| ISTRUZIONI DEL COMPITO |
Individua nei record tutte le righe in cui compare la stringa "pixels" e ricopiale.

| VOCI |
____________________

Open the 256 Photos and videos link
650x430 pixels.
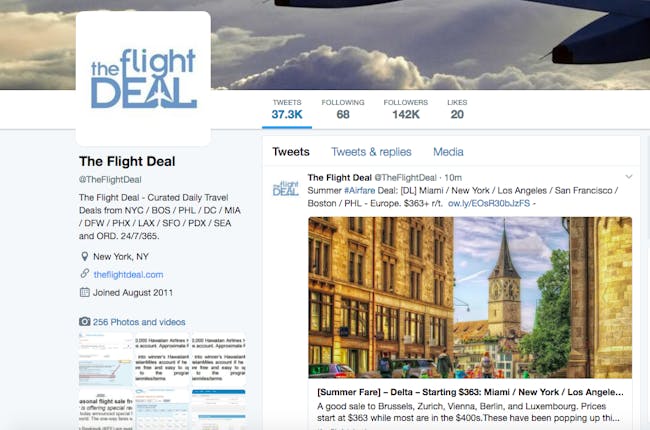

____________________

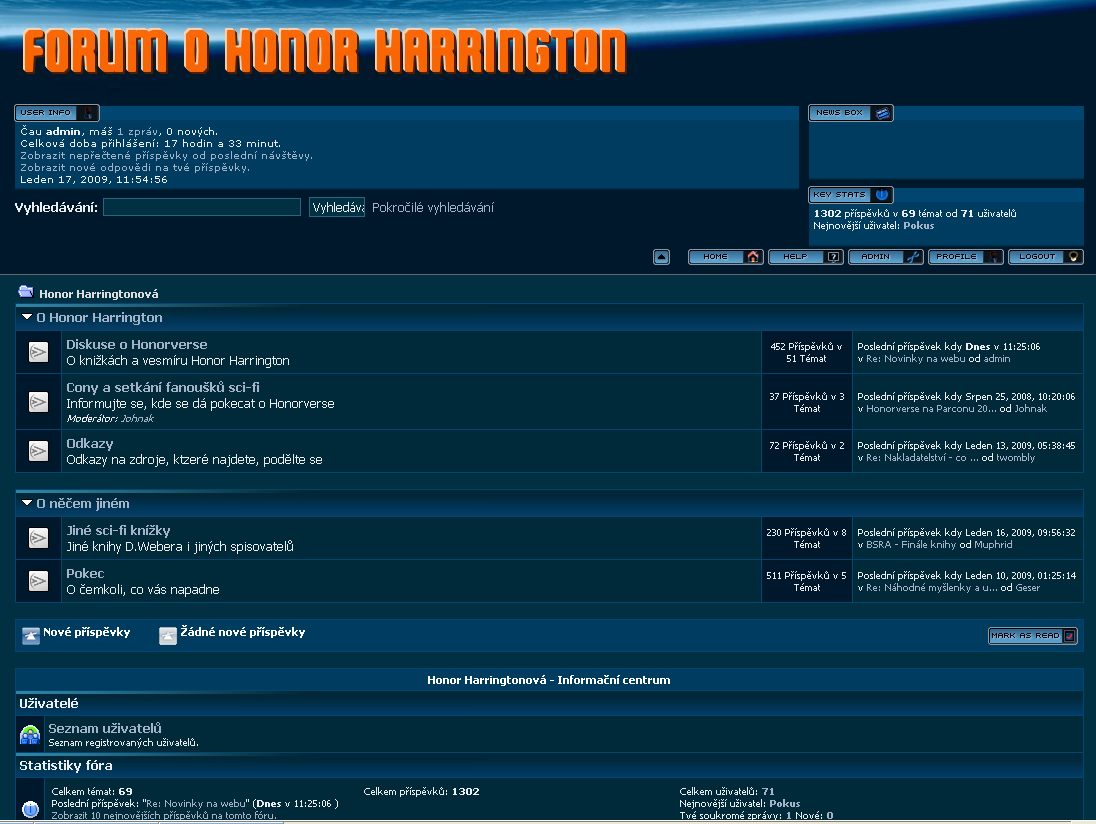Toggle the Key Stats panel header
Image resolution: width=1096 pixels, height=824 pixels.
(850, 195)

____________________

| COMPITO SVOLTO |
650x430 pixels.
Image resolution: width=1096 pixels, height=824 pixels.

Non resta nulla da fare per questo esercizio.